I am using Disk with ObiEmitter to emit particles and I see that speed and amount of particles spawned are correlated in Stream mode. 
Is there any easy way to change velocity of emitted particles and amount of emitted particles separately such that we can get slow moving fluid stream that is still contiguous and not a sequence of drops?

Thanks
Aroosh


RE: Controlling speed of emitter particles - josemendez - 06-09-2025

(06-09-2025, 12:41 AM)Aroosh Wrote: Hello

I am using Disk with ObiEmitter to emit particles and I see that speed and amount of particles spawned are correlated in Stream mode. 
Is there any easy way to change velocity of emitted particles and amount of emitted particles separately such that we can get slow moving fluid stream that is still contiguous and not a sequence of drops?

Thanks
Aroosh

Hi Aroosh,

No, that’s physically impossible. The defining characteristic of fluids is that they have constant density, that is, the amount of mass per volume unit is always the same.

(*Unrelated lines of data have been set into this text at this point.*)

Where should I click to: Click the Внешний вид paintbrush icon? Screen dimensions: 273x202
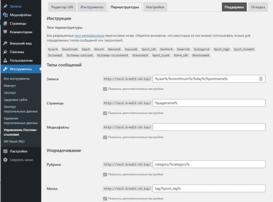pos(5,44)
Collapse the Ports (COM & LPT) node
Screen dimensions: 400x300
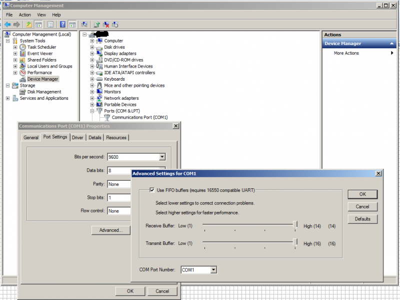[93, 111]
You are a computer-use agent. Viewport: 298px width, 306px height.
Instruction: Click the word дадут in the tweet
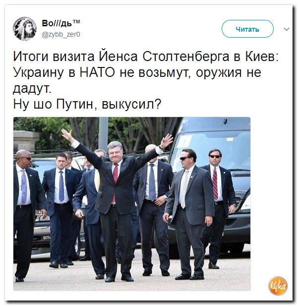coord(32,89)
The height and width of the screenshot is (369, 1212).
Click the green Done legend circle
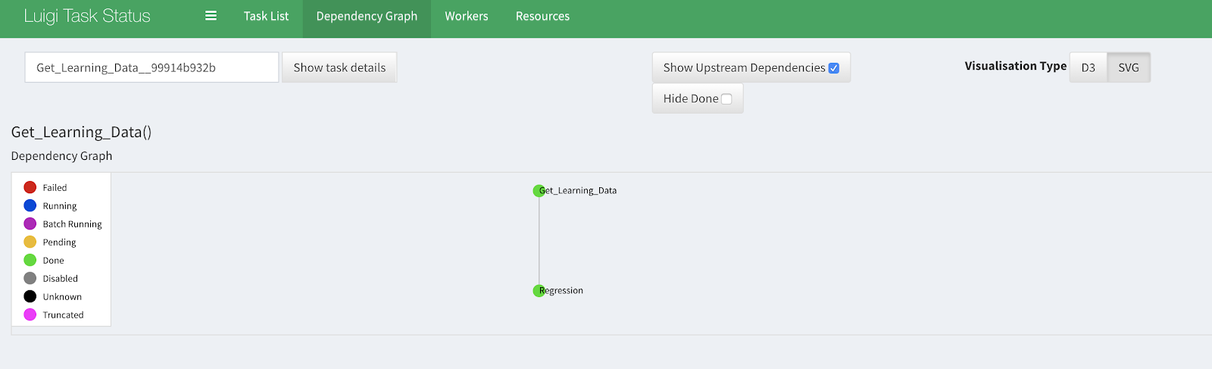click(30, 260)
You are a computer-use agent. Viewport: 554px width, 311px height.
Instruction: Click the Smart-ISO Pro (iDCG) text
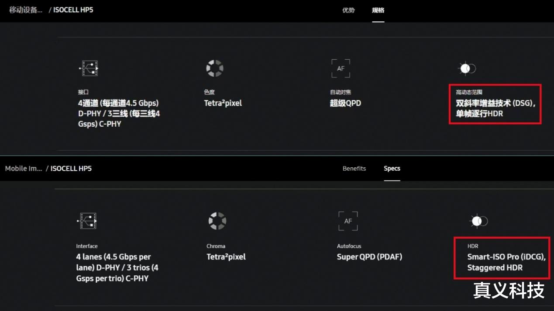506,257
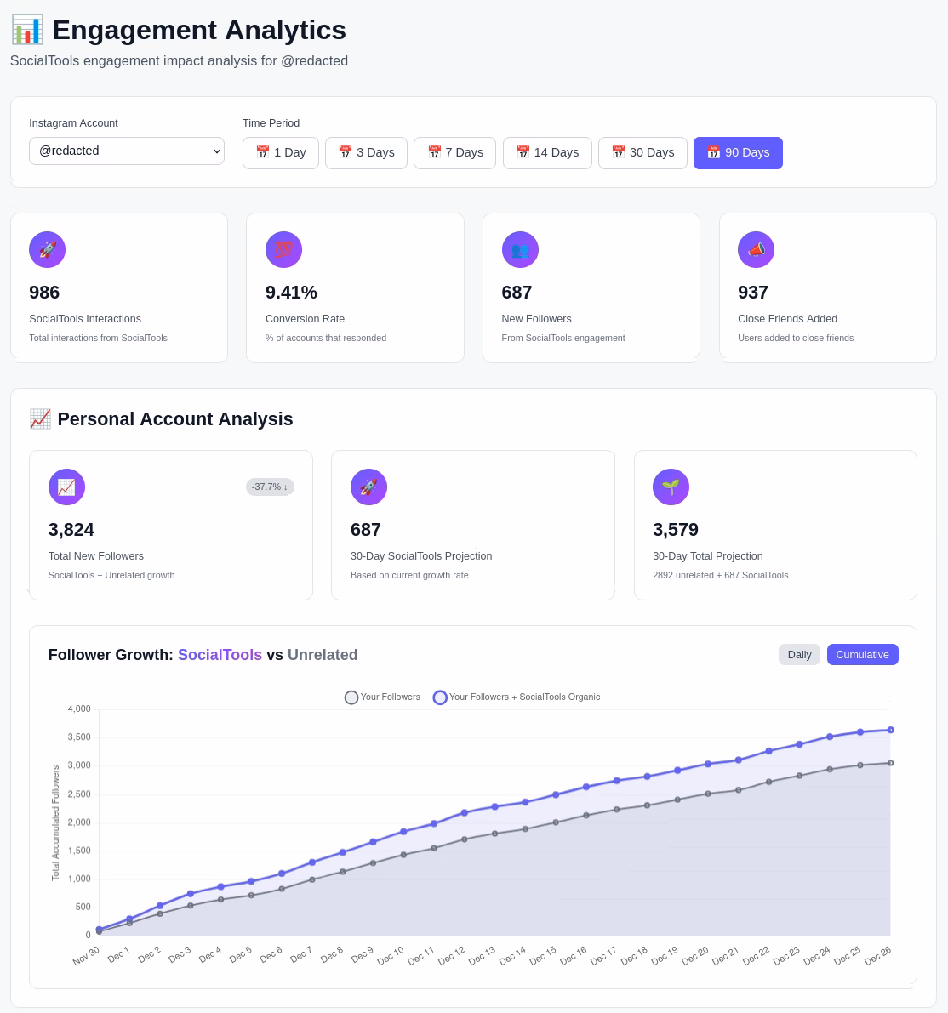Click the rocket icon above 30-Day SocialTools Projection
Image resolution: width=948 pixels, height=1013 pixels.
coord(368,487)
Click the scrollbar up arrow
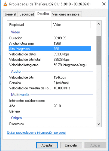Image resolution: width=109 pixels, height=151 pixels. click(99, 24)
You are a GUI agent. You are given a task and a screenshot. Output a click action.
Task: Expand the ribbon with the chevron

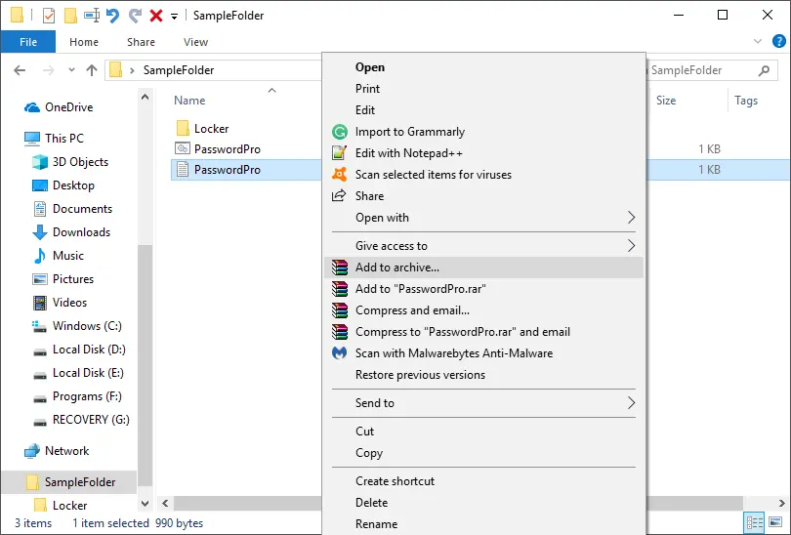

For this to hold, the distance between particles must be approximately constant. If you reduce emission speed, you must also reduce the amount of particles emitted per second, otherwise they’d pile up causing a pressure buildup and the fluid would explode. Conversely, if you increase emission speed, you need to increase the amount of particles emitted per second to ensure there’s no gaps between them. So emission speed and emission rate must be linked.

This is what happens in a real world faucet: open it up, and you get more fluid that also comes out faster. Close it, and you get less fluid that comes out slower.

Note that fluids in Obi (and all existing simulators) are a discrete approximation of a continuous material, so at slow emission speeds, each frame you either get a particle spawned or you don’t: the only way to make the stream more continuous is to increase discretization resolution, that is, have smaller particles that represent a smaller volume of fluid each. This of course increases the cost of thr simulation.